[Record extracts — start]
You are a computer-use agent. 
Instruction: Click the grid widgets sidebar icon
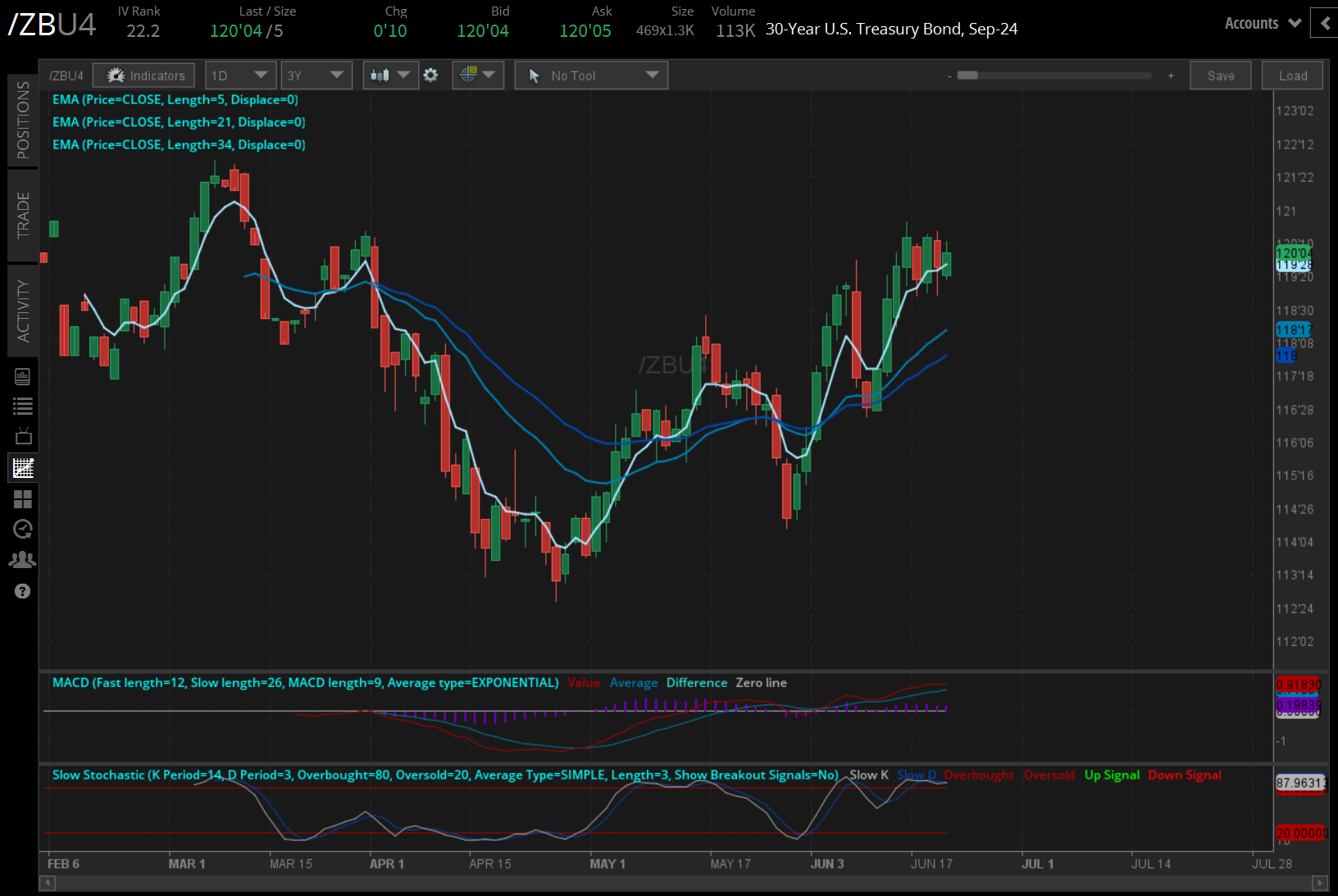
[Record extracts — finish]
[Record extracts — start]
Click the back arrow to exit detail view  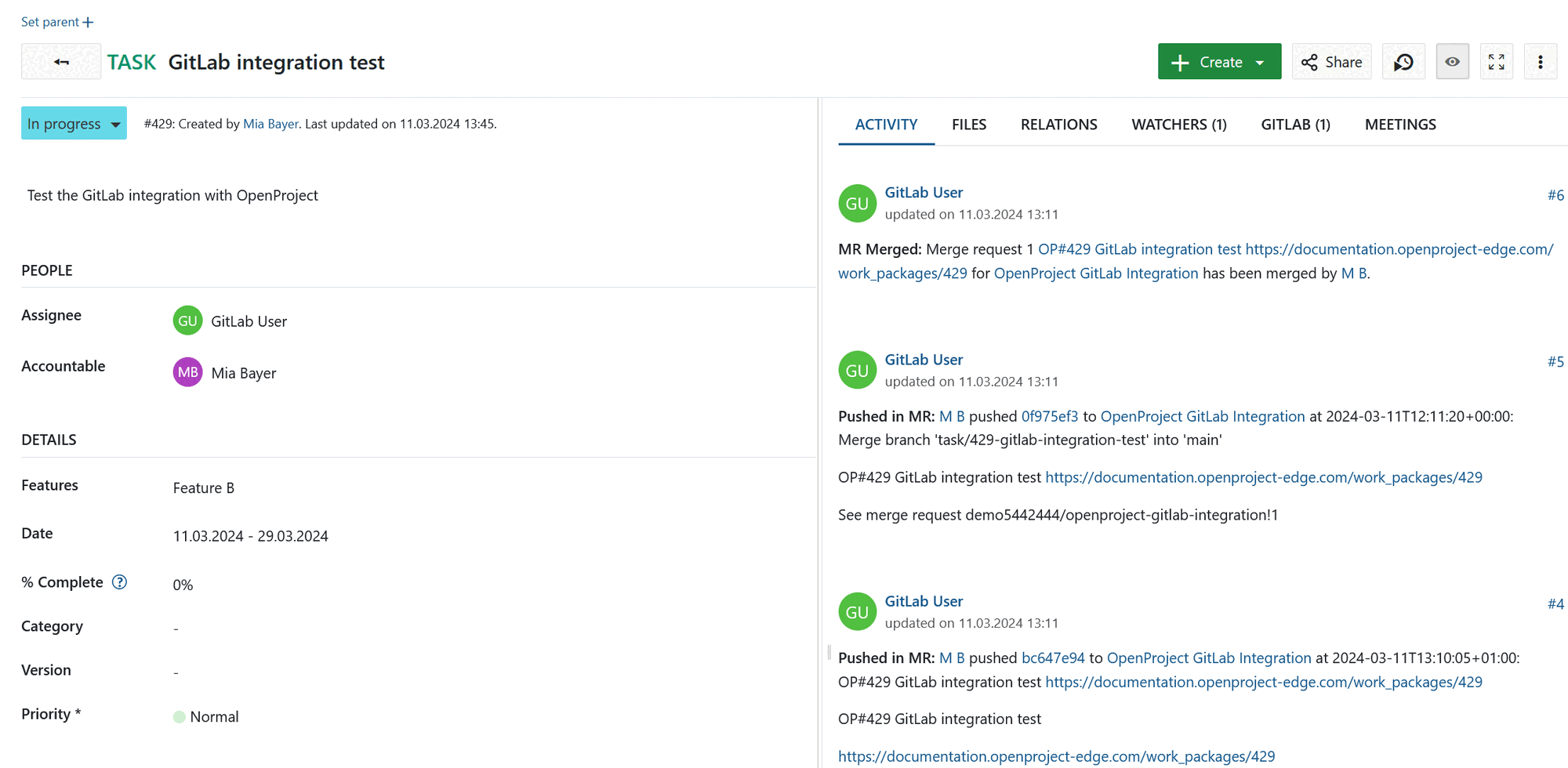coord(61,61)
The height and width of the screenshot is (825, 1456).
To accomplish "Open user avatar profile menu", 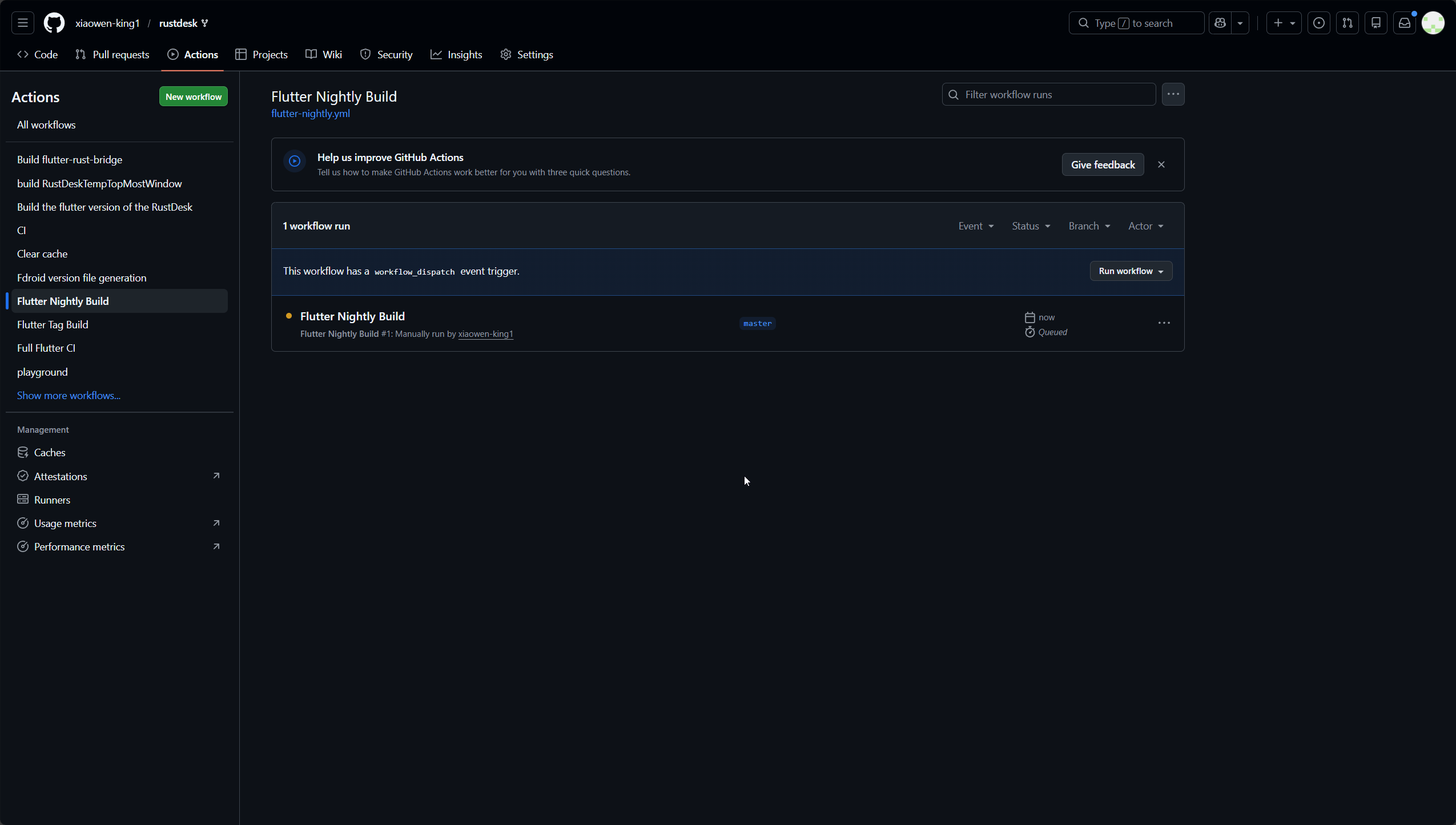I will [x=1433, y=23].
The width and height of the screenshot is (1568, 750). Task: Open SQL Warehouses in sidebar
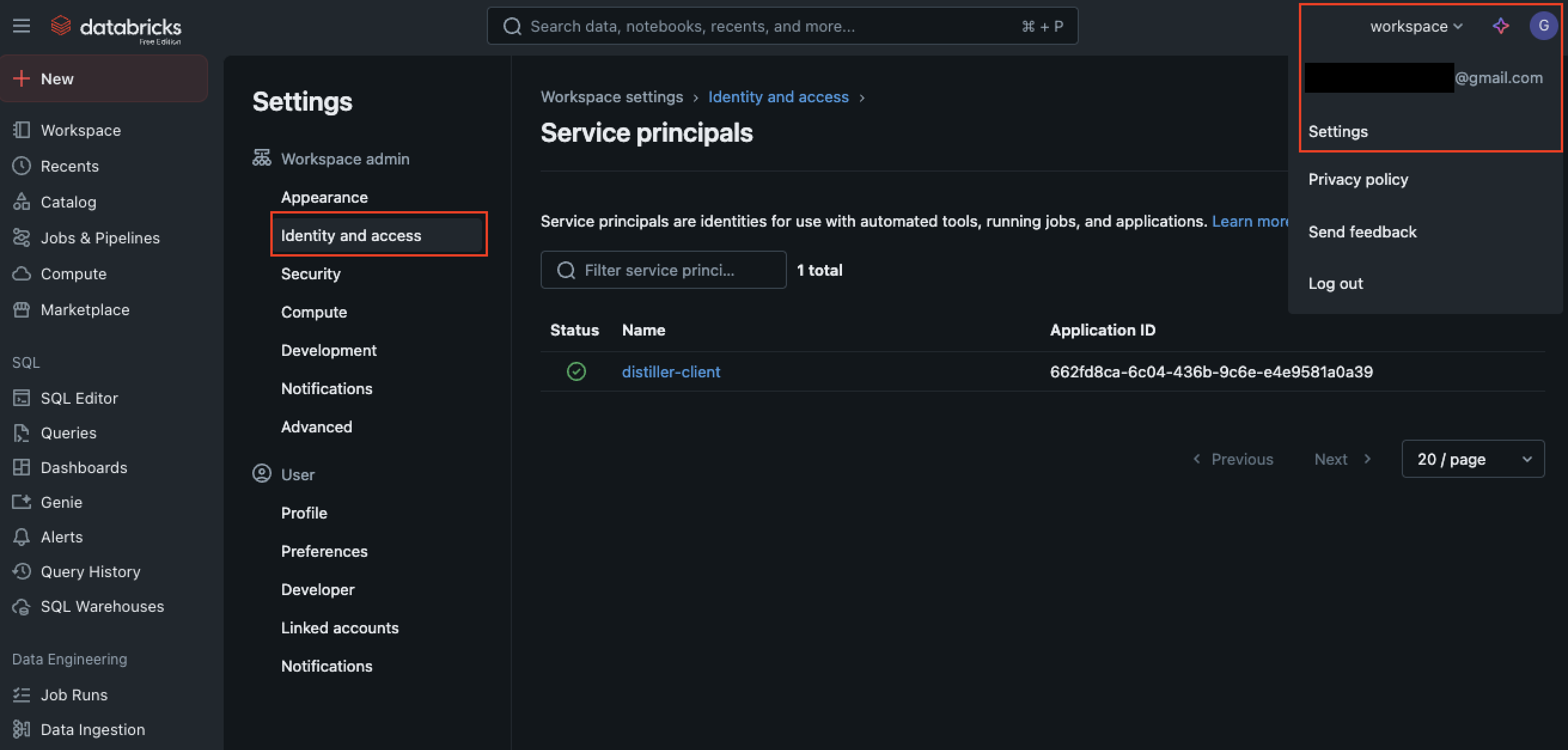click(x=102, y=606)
[Record extracts — finish]
Task brief » Of all the entries above, repeat only the lines from the line that has "You are a computer-use agent." to the line that has "Instruction: Click the", both lines included, exactly.

Solved exercise »
You are a computer-use agent. 
Instruction: Click the grid widgets sidebar icon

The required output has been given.